ЗАДАНИЕ A: Ответь, на каком пароходе Бунины покинули Одессу, согласно тексту о Буниных.
ЗАДАНИЕ B: Продолжи текст о Буниных, начав сразу после его последнего предложения.

Ян много читает по-русски, по-французски. Политика чуть-чуть менее занимает его. Слухи: французы уходят из Одессы… Сейчас я долго сидела с Яном. Он возбужден, немного выпил и стал откровеннее. Он все говорил, что была русская история, было русское государство, а теперь его нет. Костомаровы, Ключевские, Карамзины писали историю, а теперь нет и истории никакой… Мои предки Казань брали, русское государство созидали, а теперь на моих глазах его разрушают — и кто же? Свердловцы? Во мне отрыгнулась кровь моих предков, и я чувствую, что я не должен быть писателем, а должен принимать участие в правительстве… Ведь читать газеты и сидеть на месте — это пытка, ты и представить не можешь, как я страдаю… Радио: Клемансо пал. В 24 часа отзываются войска. Через 3 дня большевики в Одессе!..

… Я позвонила Цетлиным. Они уезжают, звали и нас. Мы пошли проститься. У них полный разгром. Им назначили грузиться через 2 часа, на пароход. Фондаминский хорош с французским командованием, он устраивает им паспорта… Цетлина опять уговаривает нас ехать. Сообщает, что Толстые эвакуируются. Предлагает денег, паспорт устроит Фондаминский. От денег Ян не отказывается, а ехать не решаемся. Она дает нам десять тысяч рублей…»

Запись Бунина: «В городе говорят, что на слободке Романовке почти не осталось „жидов“!

Эдвардс говорит, что убито тысяч десять.

Поезда все еще не ходят. Уеду с первым попавшимся…»

Но пройдет еще почти целый год, — опять тяжелая зима, очень голодная, унизительная, лишенная какого-либо высокого смысла жизнь, — прежде чем Бунины решатся наконец на отъезд.

«…Никодим Павлович сказал: — Вот, Иван Алексеевич, вы опять правы оказались в своем суждении о русском народе: и бестолочь, и слабоволие, разрозненность, недоведение дела до конца, вечная вражда партий, подставление друг дружке ножки, азиатское интриганство.

— Да, — ответил Ян, — Троцкий правит Россией и что же? Не желают или не могут свергнуть это иго. Двести лет под татарами сидели, теперь советской власти подчиняются…»

«Ян сказал: — А царя, вероятно, причислят к лику мучеников и будут считать святым. Как он мог не бежать, ну, сначала он, может быть, не хотел, а потом — как он мог сам оставаться среди таких негодяев, да еще с дочерьми…»

26 января 1920 года на пароходе «Спарта» Бунины покинули Одессу, двинулись на Константинополь.

СОБРАННЫЕ ДАННЫЕ:
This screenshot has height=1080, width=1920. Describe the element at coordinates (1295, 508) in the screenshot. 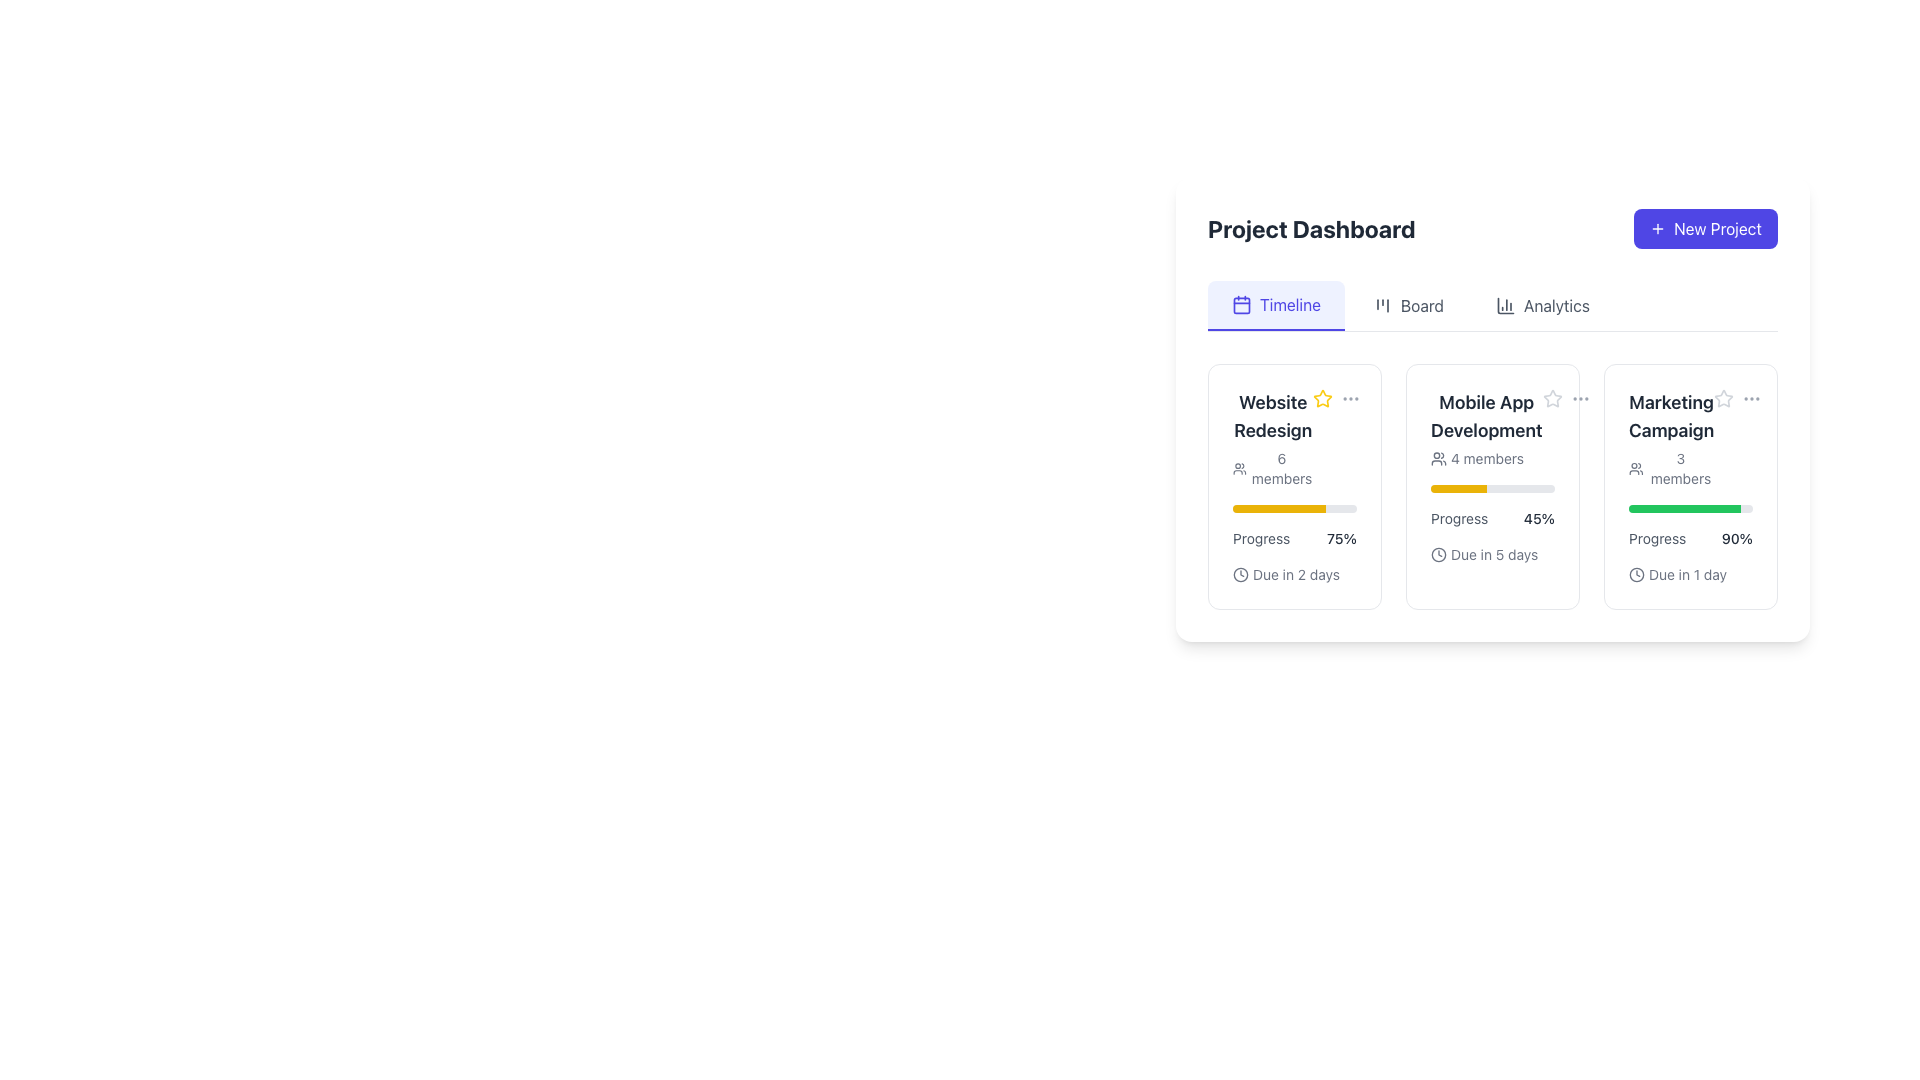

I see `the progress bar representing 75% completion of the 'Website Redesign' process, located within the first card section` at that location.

РЕЗУЛЬТАТ УПРАЖНЕНИЯ A: На пароходе «Спарта».

РЕЗУЛЬТАТ УПРАЖНЕНИЯ B:
В одном из первых рассказов, написанных уже за границей («Конец», 1921), Бунин пишет, каков был отъезд, путешествие в шторм и ночь на «Патрасе», старом, ненадежном корыте, мало похожем на роскошную «Атлантиду» «Господина из Сан-Франциско». Пассажиры парохода — словно общий портрет всей будущей парижской эмиграции: «Были крупнейшие мошенники, обремененные наживой, покинувшие город спокойно, в твердой уверенности, что им будет неплохо всюду. Были люди порядочные, но тоже пока еще спокойные, бежавшие впервые и еще не вполне сознавшие всю важность того, что случилось. Были даже такие, что бежали совсем неожиданно для себя, что просто заразились общим бегством и сорвались с места в самую последнюю минуту, без вещей, без денег, без теплой одежды, даже без смены белья, как, например, какие-то две певички, не к месту нарядные, смеявшиеся над своим нечаянным путешествием, как над забавным приключением. Но преобладали все же настоящие беженцы, бегущие уже давно, из города в город, и, наконец, добежавшие до последней русской черты».

Цетлины сдержали свое слово о помощи: в Белграде, — уже в Белграде! после Константинополя, Буниных ожидали деньги и французские паспорта. В Париже они же поместили приезжих на первое время в своей квартире.

Но вернемся к прекрасному, мрачно-возвышенному, горько-выстраданному «Господину из Сан-Франциско». Этот шедевр обрел свою долгую и великую, великую для автора, о том еще и не ведавшего, историю. Как говорят биллиардисты, хороший удар не пропадает.

В 1921 году, уже в эмиграции, в Париже вышел сборник рассказов Бунина «Господин из Сан-Франциско». Это издание будто взорвало общество, — и читавших и не читавших Бунина прежде. Французскую прессу заполнило множество откликов: «…настоящий русский талант, кровоточащий, неровный и вместе с тем мужественный и большой», «…он рисует перед нами картину всего человечества в целом и русского народа в частности — в пессимистической манере…», «господин Бунин прибавил еще одно имя, мало известное во Франции, к именам самых больших русских писателей».

Бунина читают Ромен Роллан, Томас Манн, Андре Жид, Эрих Мария Рильке, — корифеи европейской литературы. В 1922 году Р. Роллан выставил кандидатуру Бунина на Нобелевскую премию.

Бунины снимают квартиру на улице Оффенбах, весьма скромную. Надо ведь работать. Легко представить себе, сколько передумано, пересмотрено вновь, сколько новых навалилось впечатлений.

Русский писатель всегда в долгу перед тем, чего еще не написал, что годами держит под спудом, обкатывает, обдумывает, готовит к тому, чтобы перевести на бумагу. В Париже не легко сосредоточиться. Вокруг — брожение и кипение эмиграции.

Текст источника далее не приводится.